- Records from a data source -
▼
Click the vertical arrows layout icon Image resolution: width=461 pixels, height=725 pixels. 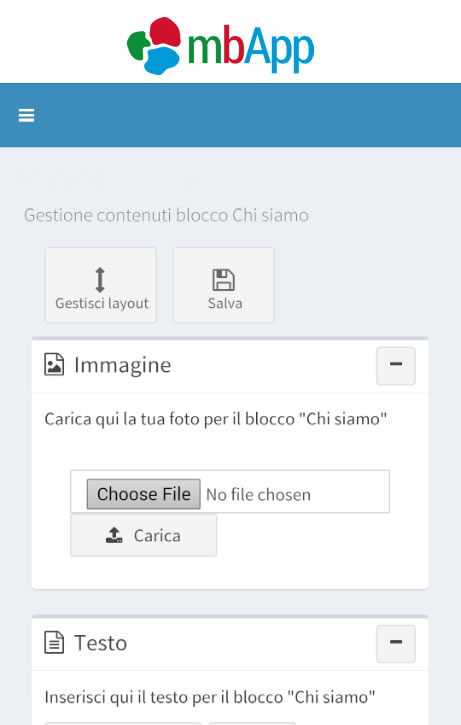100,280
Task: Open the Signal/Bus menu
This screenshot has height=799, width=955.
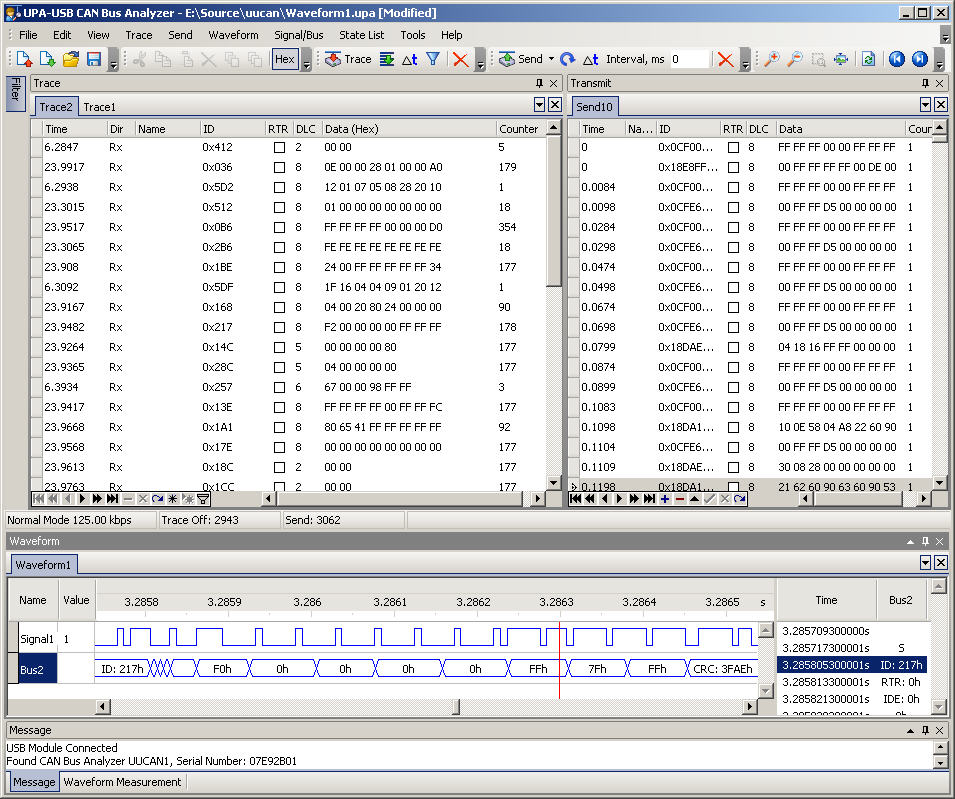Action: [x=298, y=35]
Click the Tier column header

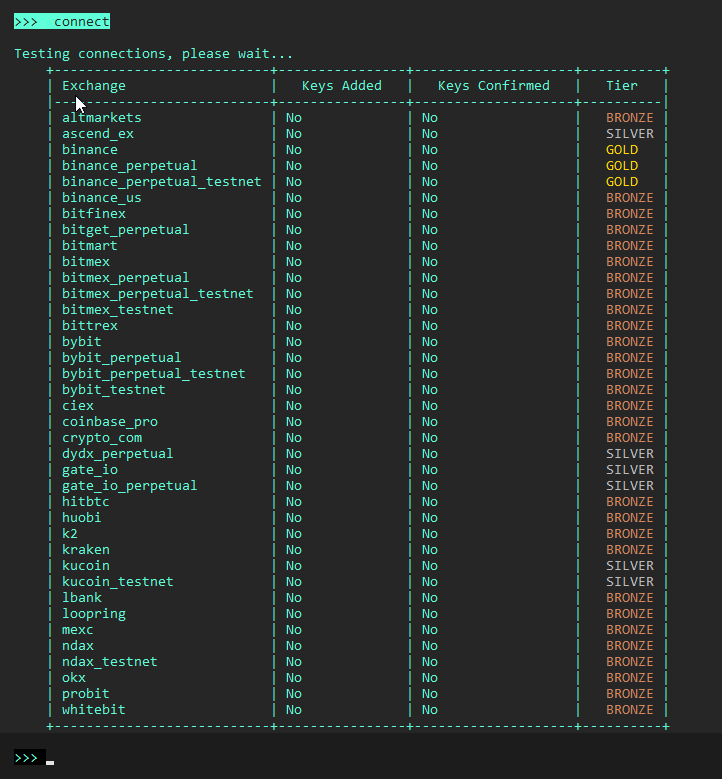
▲
- TASK BRIEF -
Return only the lines from the one that contains "This screenshot has height=799, width=955." through the closing line of the data, inclusive, reproduced exactly and with every picture left out.

- YOUR SOLUTION -
This screenshot has height=799, width=955.
Action: [x=298, y=35]
Click the Tier column header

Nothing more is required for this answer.